Stored data:
◆ ◆ ◆ ◆ ◆ ◆ ◆

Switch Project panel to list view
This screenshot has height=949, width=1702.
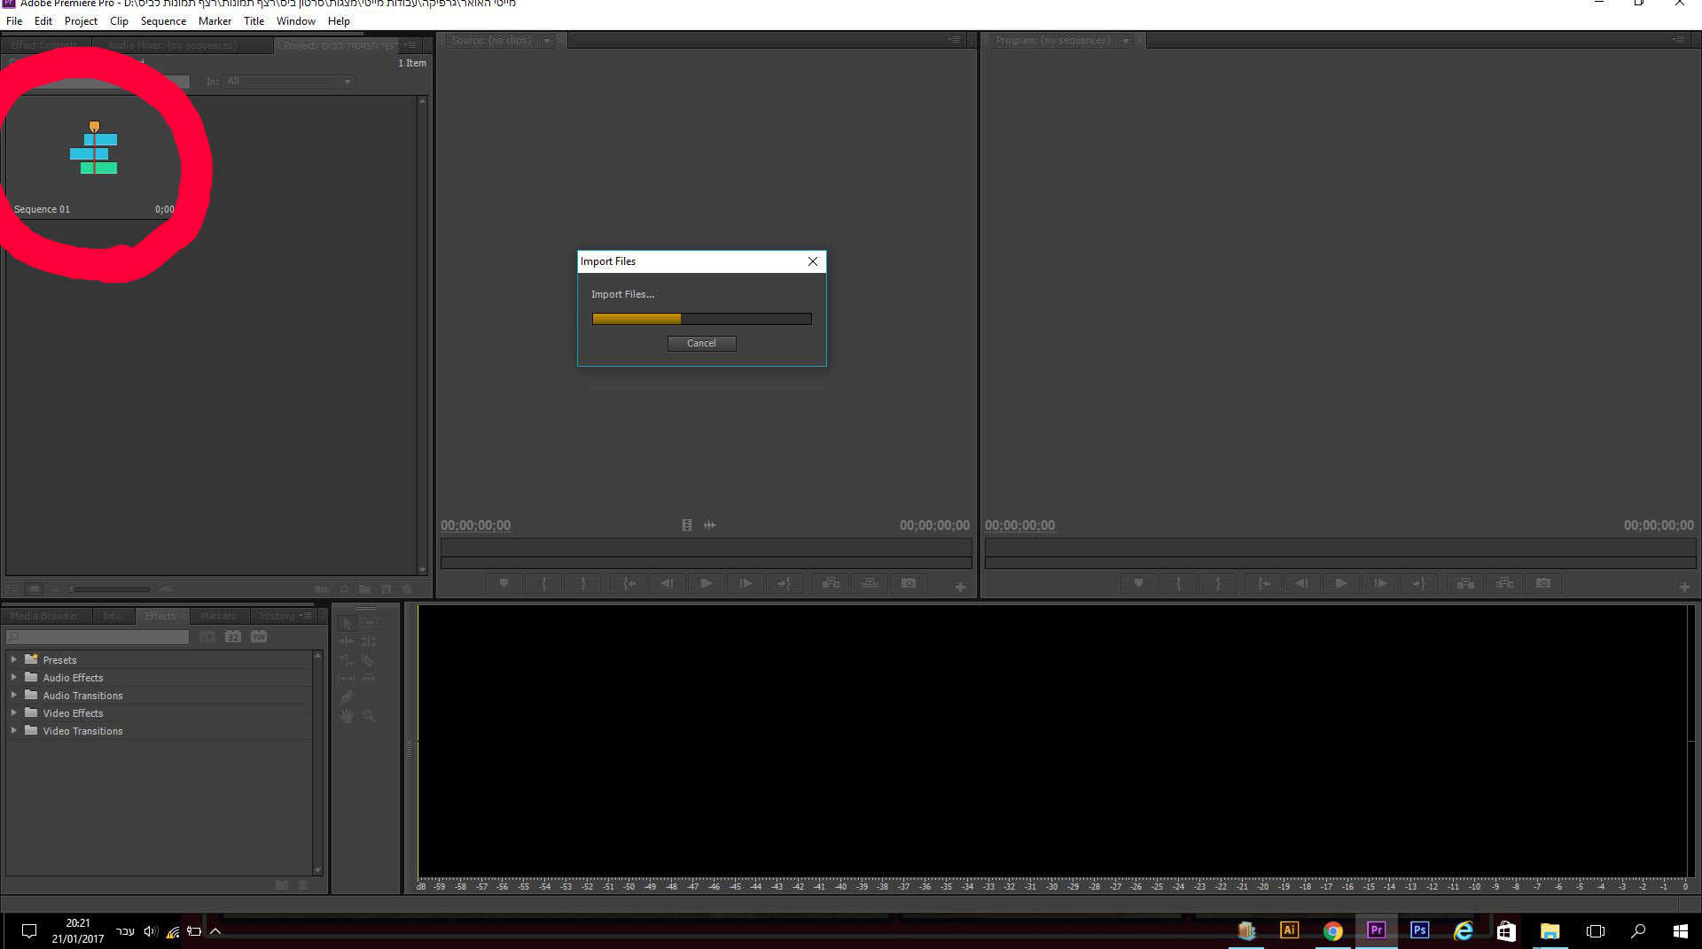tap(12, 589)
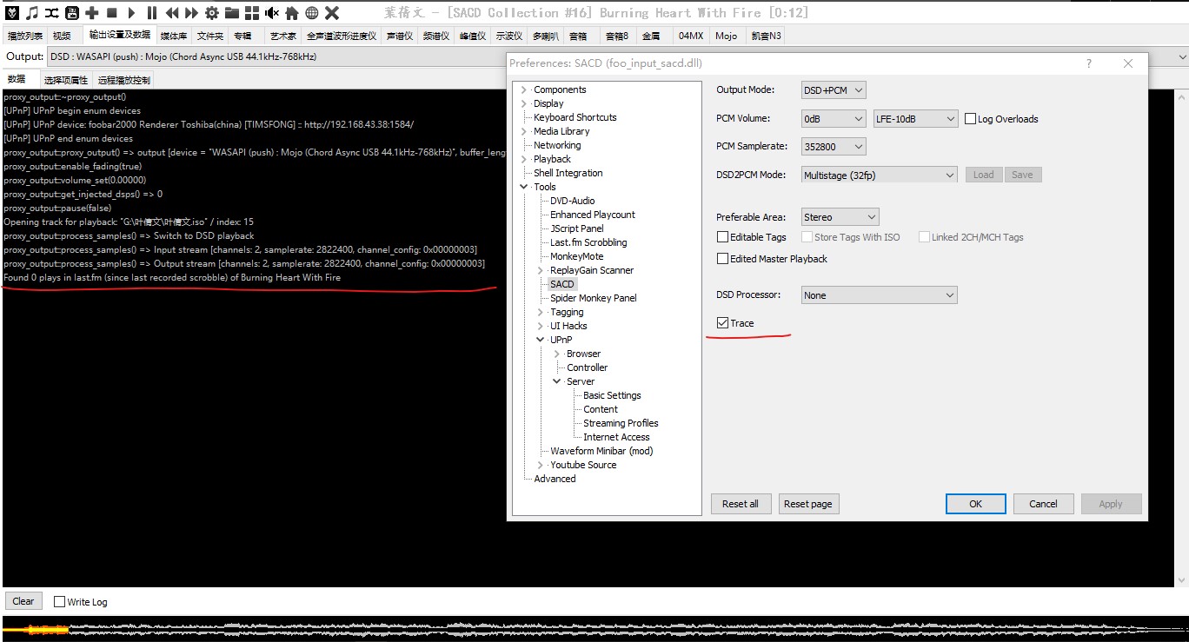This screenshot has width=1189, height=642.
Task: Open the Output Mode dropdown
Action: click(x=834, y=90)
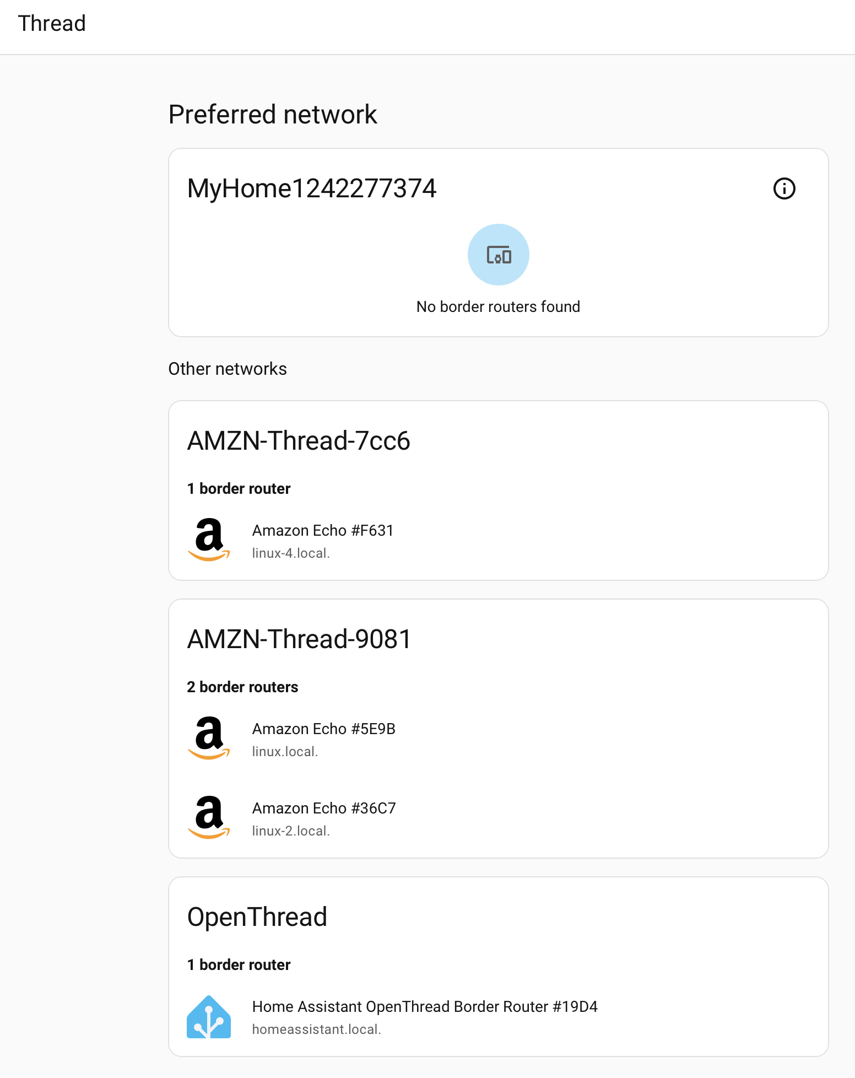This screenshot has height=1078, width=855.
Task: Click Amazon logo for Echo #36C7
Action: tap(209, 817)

◆ ◆ ◆ ◆ ◆ ◆ ◆

ABOUT THIS EXERCISE:
Please copy the data above exactly; the pictures do not belong in the copy.

SOLUTION TO THIS PROBLEM:
Switch Project panel to list view
This screenshot has height=949, width=1702.
tap(12, 589)
This screenshot has width=1189, height=642.
Task: Open the Output Mode dropdown
Action: click(x=834, y=90)
This screenshot has height=1078, width=855.
Task: Click Amazon logo for Echo #36C7
Action: tap(209, 817)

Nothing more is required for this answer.